Some phone calls you never forget. In the spring of 1990, Arizona gymnastics coach Jim Gault called from an airport in New York City. He had just returned from Holland with a 12-year-old gymnast who had won an international championship.
“Coaches look for that once-in-a-lifetime athlete," he said. “In 30 years of coaching I’ve been fortunate to have three ultimate kids. Kerri is the third and probably the most talented. I’m not saying she’s perfect, but I’ve never coached a kid who has it as much together. She’s strong, she’s quick and she’s just a little girl."
Kerri Strug, then a seventh grader at Green Fields Country Day School, weighed 70 pounds.
“She’s a perfectionist," said Gault, who had been coaching Strug since she was 8.
A year later, Strug moved to Houston to train with the world’s No. 1 gymnastics coach, Bela Karolyi, who had gained fame by coaching Nadia Comaneci and Mary Lou Retton to Olympic gold medals. It cost Kerri’s parents, Burt, a heart surgeon, and Melanie, a former ballet dancer, about $300 a day to commit to Karyoli’s training center and attendant expenses.

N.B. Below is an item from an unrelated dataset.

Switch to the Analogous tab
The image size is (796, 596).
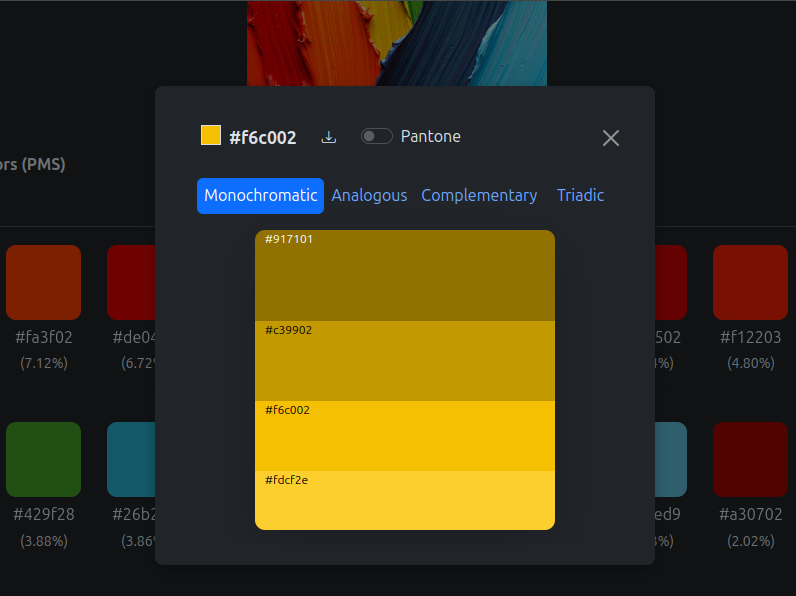pos(369,196)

It was probably the best $300 a day the parents of any young athlete have ever spent.
In August of 1996 in downtown Atlanta, I walked from the Olympics press center to a 5-star hotel where Kerri Strug, then 18, was surrounded by her parents, a bodyguard with a police dog and Leigh Steinberg, the world’s most famous sports agent, whose list of clients included 24 NFL quarterbacks.
Every seat in the auditorium was filled with reporters, from CBS, NBC, ABC, the New York Times, the Washington Post and, on this day, the Arizona Daily Star.
On that day, Strug, No. 8 on our list of Tucson’s Top 100 Sports Figures of the last 100 years, was the most famous athlete in the world. Ten days earlier, hobbling on an injured left ankle, she successfully and courageously completed a title-clinching vault — a score of 9.712 — to secure a gold medal for Team USA, better known as the Magnificent Seven.
“We’ll be very careful with Kerri," Steinberg said at the press conference. “Her parents don’t want her marketed or over-exposed. Fame is fleeting, but Kerri struck a chord inside a lot of people. I’m optimistic it won’t go away. It’s like when Steve Young won the Super Bowl, but the scope is much broader."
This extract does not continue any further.